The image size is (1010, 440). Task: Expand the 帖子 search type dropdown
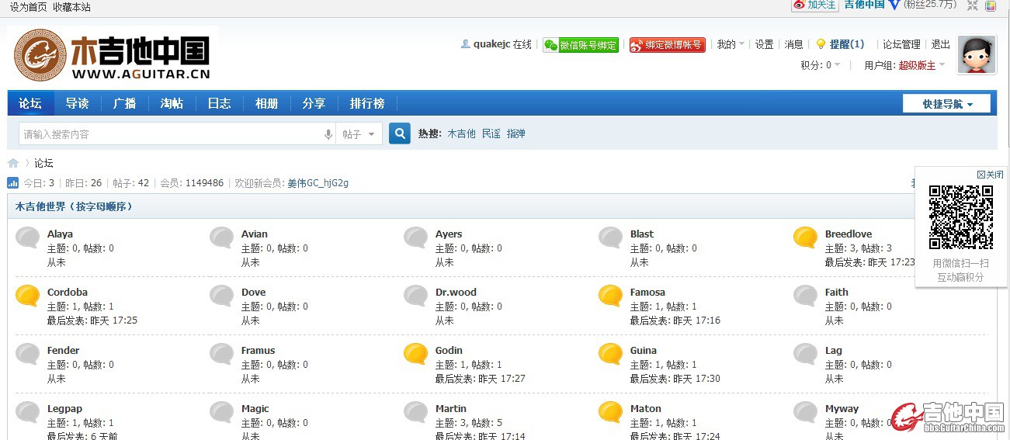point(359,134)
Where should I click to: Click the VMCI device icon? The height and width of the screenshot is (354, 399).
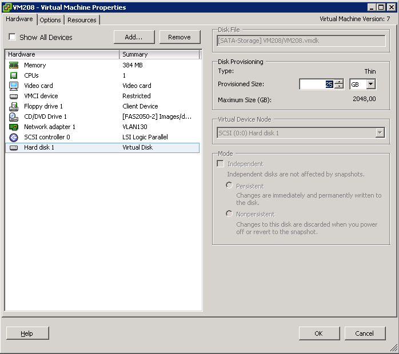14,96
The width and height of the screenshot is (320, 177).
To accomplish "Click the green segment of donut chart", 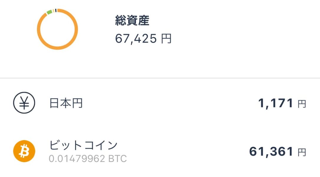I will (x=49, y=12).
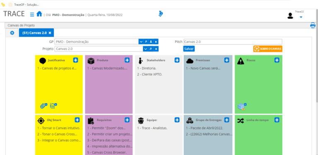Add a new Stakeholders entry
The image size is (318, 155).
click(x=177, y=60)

——————————

_DIRECTIONS FOR THIS TASK_
Write out exactly the lines that run from the top of the listing above to the line containing "The width and", both ends included. Omit every picture.

_COMPLETED TASK_
The image size is (1010, 440). Task: Expand the 帖子 search type dropdown
point(359,134)
Where should I click to: Click the VMCI device icon? The height and width of the screenshot is (354, 399).
14,96
The width and height of the screenshot is (320, 177).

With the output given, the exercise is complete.